Slashdot Mirror
CNN Says Chat Rooms Are a Haven for Hackers
MiTEG writes "CNN is carrying an article about IRC and how it aids "hackers" with their mischief. There are some alarming quotes from Bruce Schneier, CTO of Counterpane Technologies, such as "people who are anti-big-corporation are going to be more likely to use something like IRC"." Yeah, if they ever hung out in our chatroom, they'd
lock us all up for abusing Kurt the Pope.
the FBI's National Infrastructure Protection Center (NIPC) didn't provide any statements to CNN regarding what goes on in Internet Relay Chat
Gee, I guess it would have been way too much trouble for CNN's hotshot reporters to log on and find out for themselves before running this half-baked article.
Boy, oh, boy...you must be relatively new to the Internet.
Here's just one example of organized credit card fraud on the Internet. Some software piracy groups have *entire segments* dedicated to credit card fraud. They even have a name for these folks: "carders." They'll "card" a laptop, CD writer, etc. for you, and find a way to get it safely received. Many of these folks have huge lists of names, addresses, and credit card numbers that often come from compromised websites.
It's happened to me before. Luckily, I caught it, and I learned from my mistake. I've found a way to help defend against this kind of attack.
Everyone should think about using one-time-use credit card numbers when making purchases from anyone over the phone or Internet. Several credit card issuers offer this feature. Here's an example of one of them.
Since the late 90's, the US Govt (Specifically the NSA, CIA, and NRO) along with other govts have showed increased interest in IRC. The original problem with monitoring IRC was the ability to correlate the packets (through Eschelon, JID, misc. sniffers) to the handles, DCC sessions, and misc. queries. Once scripts were established to correlate time stamps, and do active session recreation/replay the data was a bit more reliable, however there were large gaps in the data where netsplits occurred, or handles changed, dynamic IP's, etc. Since running analysts through abstract sessions of data was counterproductive, the data was dropped. So in public channels, bots and live agents (*cough*analysts*cough*) were placed to idle and log, however groups started catching on to the idlers and kicking, in addition, since all of the operations were done w/o the knowledge of IRCops, K-Lines started being put up and times got a bit harder.

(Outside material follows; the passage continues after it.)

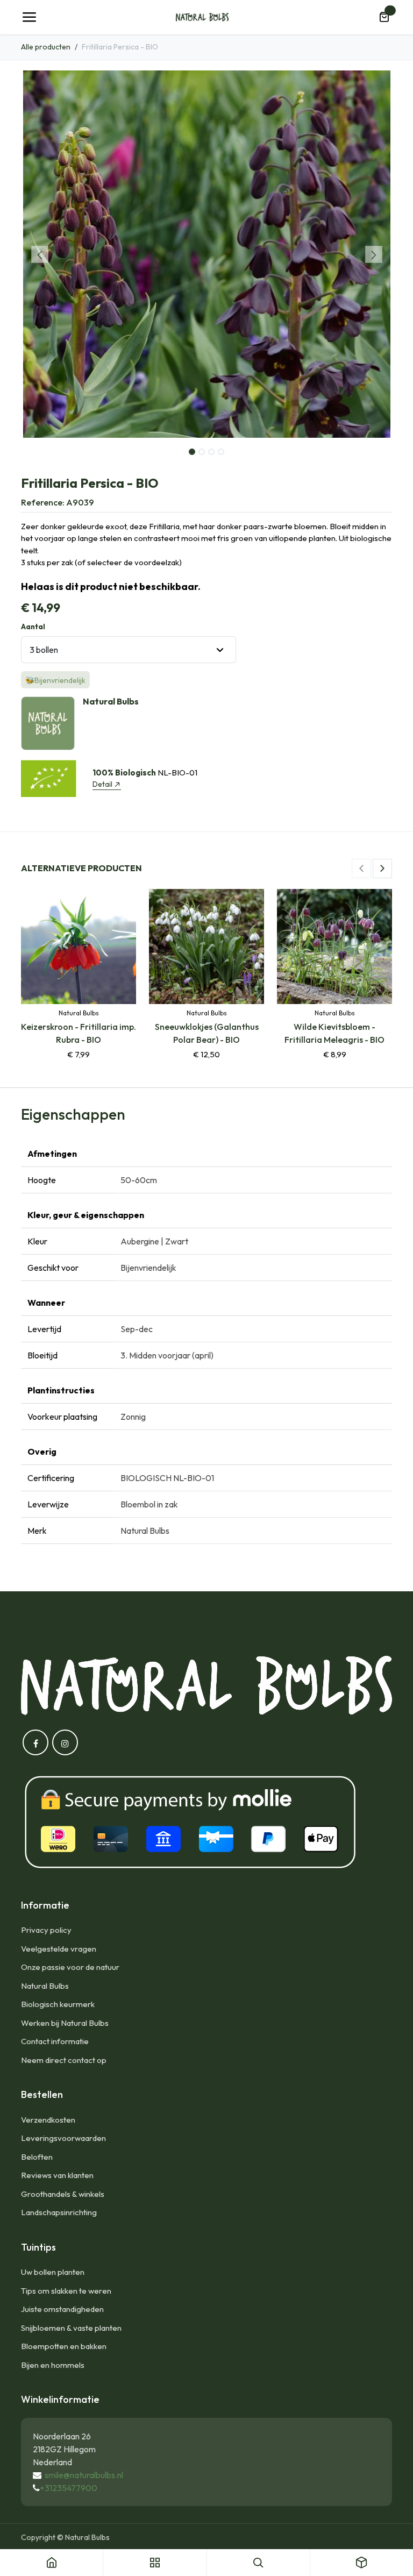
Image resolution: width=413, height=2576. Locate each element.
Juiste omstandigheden (62, 2309)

So starting in late 2000, when reliable/substantiated information started comming across about possible Electronic Warfare, under cover company names, IRC servers started getting funding and/or being provided by agencies with an active tcpdump w/ ssl netcat (or scheduled ssh dumps depending) running on them (yes, that simple) which was then reprocessed and sessions recreated through a series of parsing scripts and dumped into databases that track handles, IPs, session data, keyword recognition (including handles, group names, and a series of acronyms/extensions), along with the ability to grab code snippets.
OPN, DAL, IRCNet and EFNet all participate in monitoring, EF and IRCNet remain the least cooperative, DAL and OPN actively participate and support the process. LiloFree, SuidNet, Conclave, and others are extremely difficult to track, however have their faults.
I won't get into IM protocols since we all know the inherant problems. AOL has not been entirely supportive of US Govt efforts to setup monitoring devices, however the Time Warner side of AOL/Time Warner has been a bit more agreeable. ICQ/Mirabilis gave in a -long- time ago, LICQ over SSL is great though.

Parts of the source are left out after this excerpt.